Alternative Hypothesis: The mean trip duration of Citi Bike users under the age of 35 is more than the mean trip duration of an average user, significance level = 0.05
To test these hypotheses, we chose Citi Bike data from December 2015. The information downloaded from the data facility contained more variables than needed to compare age and trip duration. Additionally, it was not organized in columns, which could led to errors, such as interpreting variable names as observations. As such, we first organized our data into columns, then dropped 13 of the 15 categories. We were left with “birth year” as our independent variable, and “trip duration” in seconds as our dependent variable.

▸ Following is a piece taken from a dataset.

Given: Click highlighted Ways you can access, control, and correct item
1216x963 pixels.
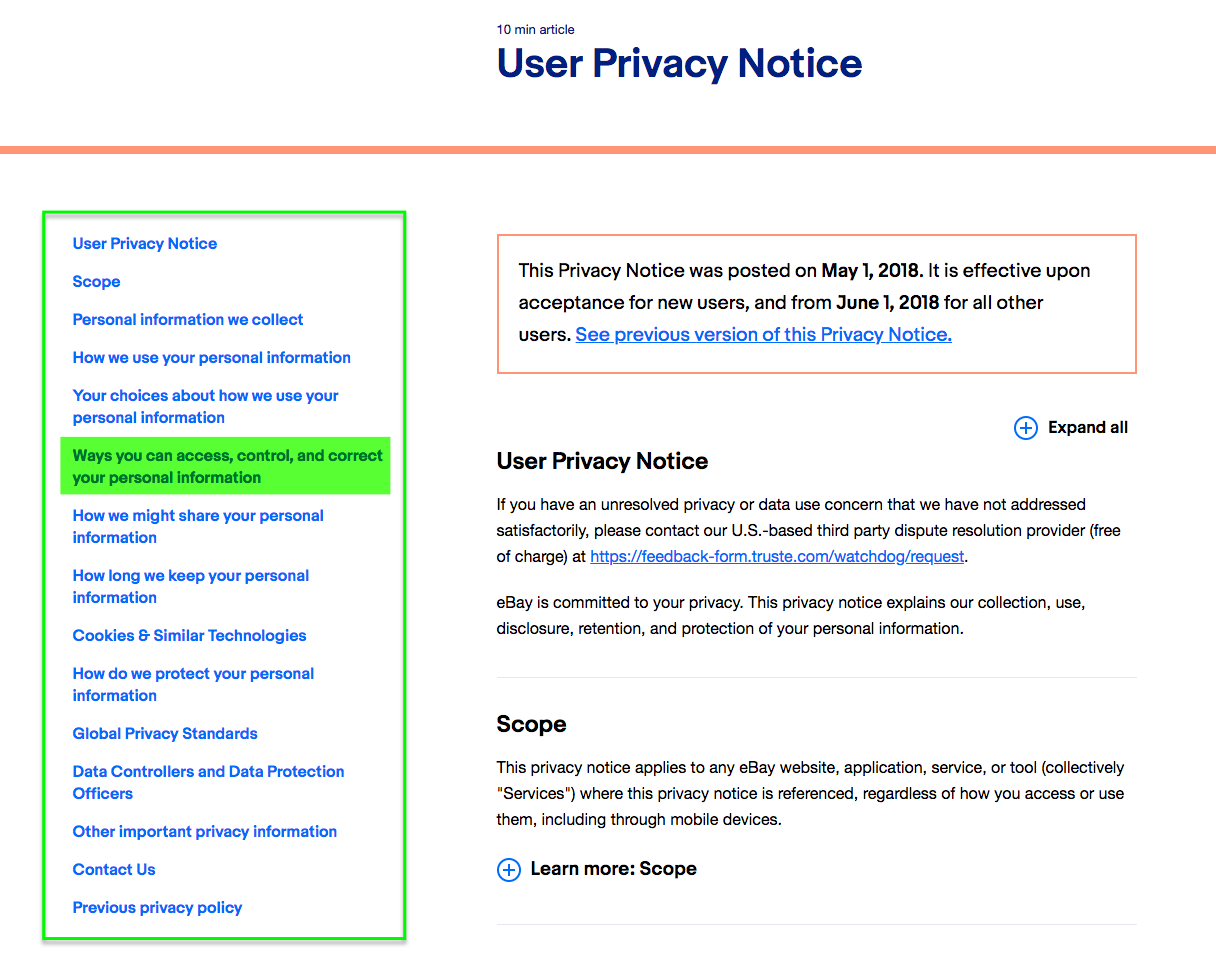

After plotting both variables, we identified several outliers of impossibly old users, i.e., those born before 1910.
Plot 1 shows a scatter plot of the raw data, plotting birth year against trip duration. Histogram 1 shows the raw distribution of age across the data set. In Histogram 3, the distributions of trip duration for the entire data set (in blue) and for the group of those 35 and under (in green) are compared.
Our peer reviews suggested we perform a Z-test to compare the information of users under 35 and the total population. This test is possible because we know the population parameters (since dataset itself represents the entire population of Citi Bike users). Given the size of our sample, and the fact that we know the mean and standard deviation for both both groups, we chose to test our hypothesis with a Z-test. As such, we first had to calculate the mean and standard trip duration for the two groups. These values were plugged into the Z-test formula.
From our Z-test, we obtained a Z-statistic of 17.79. From the Z-Table, this gave an area of over 0.9998. Thus, our p-value is (1 - 0.9998), or 0.0002, meaning there is a 0.02% probability that the difference observed between the two groups is due to chance alone. Specifically, this p-value is much smaller than our alpha level of 0.05, meaning we can reject our null hypothesis, and can conclude that trip duration times of Citi Bike users are longer for those under age 35 compared the average user.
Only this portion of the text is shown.